The CDC estimates 50-70 million adults in the U.S. have a sleep or wakefulness disorder.
The sleep technicians at Lafayette General Medical Center are up all hours of the night.
They may not be sleeping, but they’re keeping a close eye on others who are getting some shut-eye.
“We’re looking at their brain waves, heart rhythm, leg movement, snoring and their breathing,” says sleep technician Nicki Castille
The Sleep Center of Acadiana performs in-house and at-home sleep testing to diagnose sleep disorders.
“Most commonly sleep apnea. We also see narcolepsy, restless leg syndrome, insomnia,” explains neurologist and sleep medicine Dr. Adam Foreman
Foreman says one cycle of sleep is about 90 minutes, but with a disorder, that cycle is interrupted.
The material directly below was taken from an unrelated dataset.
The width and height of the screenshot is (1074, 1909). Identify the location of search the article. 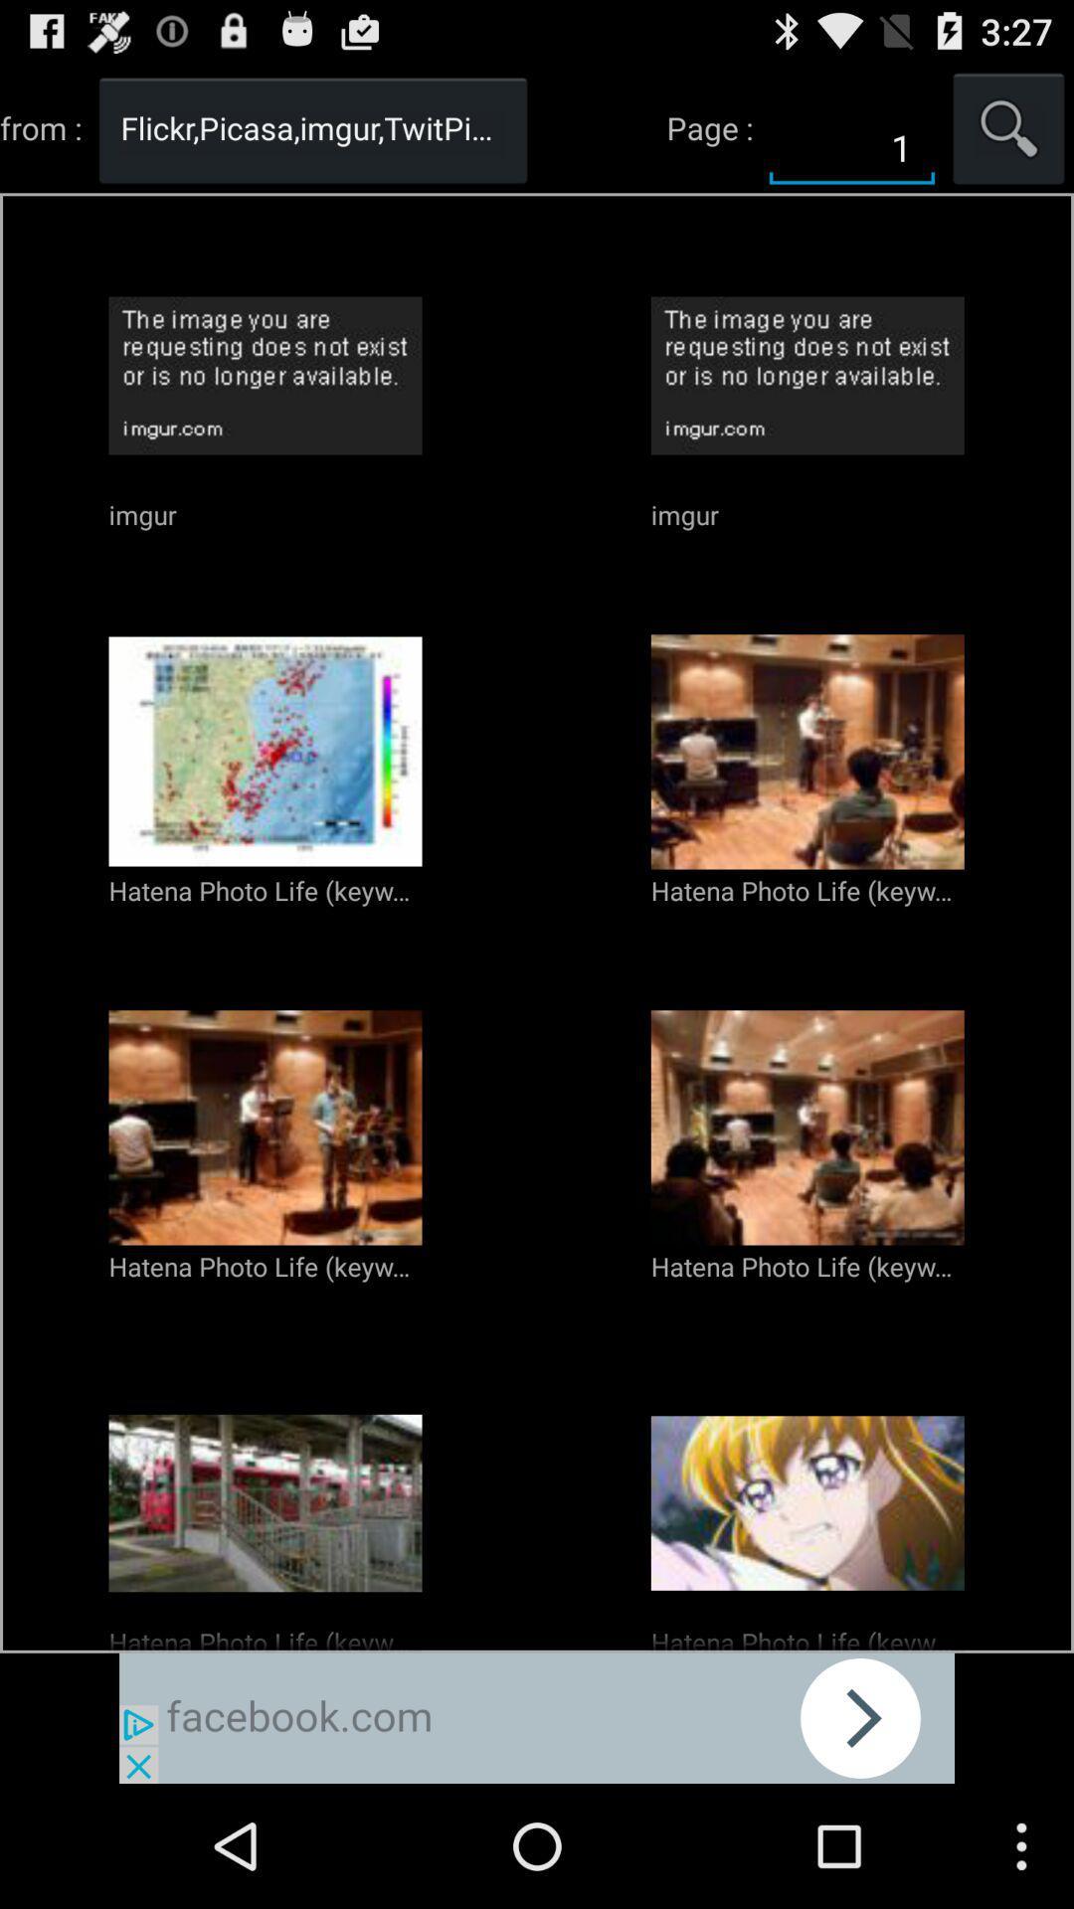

“If you’re sleepy during the day where you previously weren’t. If you just feel your sleep quality is pretty poor and you’re waking up at night that may be an indicator,” Foreman says.
Dr. Foreman estimates 25-40 % of the adult population just in Acadiana have sleep apnea.
“Obstructive sleep apnea is when you stop breathing during sleep,” Foreman says.
Signs of sleep apnea include excessive snoring, gasping during the night and low energy levels during the day.
There are answers for disorders like sleep apneas; two possible solutions are weight loss or breathing through a machine.
For those who just need a generally good night’s sleep, doctors recommend limit cell phone use before bed, go to bed at the same time every night and exercise during the day.
Doctors add that a good night’s sleep is something that just can’t be replaced.